_Задание:_
Можете продолжить текст о протоколах сионских мудрецов, начав сразу после его последнего предложения?

_Предложенный отрывок:_
----------

Однако, если мне не изменяет память, Нилус оказался сообразительнее в математике, чем показывает версия, упоминаемая нами. Насколько я помню, протоколы были выкрадены непосредственно у одного из участников съезда, одного из 70-ти мудрецов, — парижского архимиллионера, финансового гения — его любовницей. Так и ближе к первоисточнику, и подлинность документов достовернее. ‘Помилуйте, масон какой-то 33-й степени… Долго ли ему, хотя бы из проказливости, состряпать подложную бумаженку?’
Совсем неизвестно, откуда эта любовница знала о существовании этого документа, о его содержании и его ценности. Не предположить ли, что в промежутках между нежностями, сионский мудрец доставал из-под подушки протоколы и читал их вслух, причем проказник и проказница весьма смеялись. Потом он опять их прятал среди важных бумаг, денег и векселей в несгораемый шкаф, который, по свойственной ему рассеянности, часто оставлял раскрытым настежь. Очевидно, конспиративность его была сортом ниже хитростей прежнего социалиста из 7-го класса гимназии, который записывал в свой блокнот, — только сзаду наперед — фамилии ‘сознательных партийных работников нашего класса’.
Поражает в протоколах та прямолинейная слепая и тупая штампованная ненависть к христианству, которую мог, по своим чувствам к евреям, приписать Сионским мудрецам только неизобретательный заурядный жидоед. Каждое их слово дышит кровью, местью, порабощением, разложением, разрушением. Чувствуется не смертельно ядовитая сила слова, а оглушительная дубина. Теперь даже дипломаты двух стран, собирающиеся откромсать ломоть у третьей, даже два директора банка, готовящиеся остричь совместно доверчивых баранов, не называют вещей своими именами, а облекают их жесткую сущность в приличные, благожелательные, сдобной формы. Сами перед собою эти 70 мудрецов, высший разум умного племени, несомненно, люди большой культуры, постыдились бы такой примитивной погромной грубости, какую им приписывают протоколы.
Еще замечательно, что язык протоколов — это язык всех прочих пророчеств Нилуса, а их основные положения — это предыдущие выводы того же Нилуса. Кроме того, мудрецы так болтливы, так толкутся на одном месте, так подчеркивают и без того ясное, так повторяются, а, главное, так неудержимо, несносно падки к общим местам, к засиженным мухами пошлым фразам, что, право, можно подумать, будто мудрецов выбирали из русских интеллигентов. ‘Напишем — сказали они — свои протоколы так, как написал бы их Нилус, облегчим ему достойный труд’.

----------

_Сохранённые строки:_
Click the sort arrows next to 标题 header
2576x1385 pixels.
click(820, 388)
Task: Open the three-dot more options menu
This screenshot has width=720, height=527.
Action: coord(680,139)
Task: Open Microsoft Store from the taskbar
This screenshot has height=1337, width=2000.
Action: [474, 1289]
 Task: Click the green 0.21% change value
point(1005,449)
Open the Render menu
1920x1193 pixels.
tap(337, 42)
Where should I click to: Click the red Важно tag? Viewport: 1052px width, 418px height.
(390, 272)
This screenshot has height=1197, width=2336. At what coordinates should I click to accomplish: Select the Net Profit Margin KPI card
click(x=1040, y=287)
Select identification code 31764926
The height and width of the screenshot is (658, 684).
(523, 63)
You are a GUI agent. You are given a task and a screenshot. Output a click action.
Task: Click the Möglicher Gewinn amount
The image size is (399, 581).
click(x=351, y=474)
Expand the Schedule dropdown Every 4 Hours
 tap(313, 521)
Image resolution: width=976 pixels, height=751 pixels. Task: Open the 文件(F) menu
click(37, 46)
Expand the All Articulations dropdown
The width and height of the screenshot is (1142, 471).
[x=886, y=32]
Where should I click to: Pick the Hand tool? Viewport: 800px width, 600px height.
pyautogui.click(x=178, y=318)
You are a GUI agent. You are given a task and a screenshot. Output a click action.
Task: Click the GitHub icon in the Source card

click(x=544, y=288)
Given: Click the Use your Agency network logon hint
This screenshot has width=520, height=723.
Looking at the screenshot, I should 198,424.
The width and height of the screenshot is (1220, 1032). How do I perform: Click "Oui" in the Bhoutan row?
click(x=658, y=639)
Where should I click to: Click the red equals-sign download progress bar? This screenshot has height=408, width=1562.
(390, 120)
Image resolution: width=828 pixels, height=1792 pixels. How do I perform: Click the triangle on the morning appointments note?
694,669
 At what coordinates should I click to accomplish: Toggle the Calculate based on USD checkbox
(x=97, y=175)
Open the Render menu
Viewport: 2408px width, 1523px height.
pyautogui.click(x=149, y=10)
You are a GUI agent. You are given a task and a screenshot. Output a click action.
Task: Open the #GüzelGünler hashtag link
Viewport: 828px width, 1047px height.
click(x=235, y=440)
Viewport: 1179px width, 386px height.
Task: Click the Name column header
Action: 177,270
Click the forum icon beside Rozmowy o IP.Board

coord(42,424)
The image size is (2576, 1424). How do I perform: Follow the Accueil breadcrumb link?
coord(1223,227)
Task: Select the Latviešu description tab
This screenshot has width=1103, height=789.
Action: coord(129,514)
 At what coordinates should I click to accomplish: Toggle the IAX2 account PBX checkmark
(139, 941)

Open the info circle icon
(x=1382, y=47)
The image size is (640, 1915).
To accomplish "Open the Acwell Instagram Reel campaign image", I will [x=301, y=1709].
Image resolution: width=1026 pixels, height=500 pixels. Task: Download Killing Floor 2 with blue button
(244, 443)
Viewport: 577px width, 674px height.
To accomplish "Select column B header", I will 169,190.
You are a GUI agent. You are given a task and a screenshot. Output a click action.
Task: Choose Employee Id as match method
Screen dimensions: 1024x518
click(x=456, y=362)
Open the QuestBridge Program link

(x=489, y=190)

----------

_Ответ:_
* * *

Так-то вот и становится очевидной вся неловкая придуманность пресловутых протоколов Гуслицкой фабрики. И не стоят они никакого более тщательного анализа.
Если вам дадут одно из самых безграмотных похабных стихотворений и скажут, что его не только сочинил Пушкин, но даже и списал его собственной своей рукой, то зачем вам подвергать экспертизе почерк, качество бумаги и чернил и фабричную марку, зачем проверять длинную историю странствования этих стихов из рук в руки, зачем рыться в ‘Трудах и днях Пушкина’? Вы просто скажете: Пушкин таких бездарных пошлых стихов не мог бы придумать ни за все блага мира, ни ради спасения своего живота.

1921 г.

ПРИМЕЧАНИЯ

Статья впервые опубликована в газете ‘Общее дело’, Париж. — 1921. — 30 сентября. — No 440.
Куприн придерживался версии, что сборник ‘Протоколы сионских мудрецов’ (1903, 1911, 1917) о мировом заговоре евреев представляет собой фальсифицированные тексты, фальшивку.
Гуслицкая фабрика по аналогии со старообрядческим селом Гуслипы, где печатали поддельные кредитки, в значении — печатание фальшивок.
арапскими приемами (жарг.) арап — мошенник, аферист, жулик.
черновские манифесты по имени министра Временного правительства Чернова Виктора Михайловича (1873-1952), основателя и идеолога партии эсеров.
лжемонах Нилус см. примеч. к статье ‘Желтугинская республика’ (1918).
Талмуд в трактовке Лютостанским Талмуд, многотомный свод правовых и религиозно-этических норм иудаизма,
Лютостанский Ипполит Иосифович (1835-1915), автор книги в 7 томах ‘Талмуд и евреи’ (1909), обвинялся в некомпетентности и антисемизме.
Бловиц пронырливый журналист, известен тем, что залез под стол и подслушал речи высших политиков на Берлинском конгрессе 1879 г.
Печатается по первой публикации.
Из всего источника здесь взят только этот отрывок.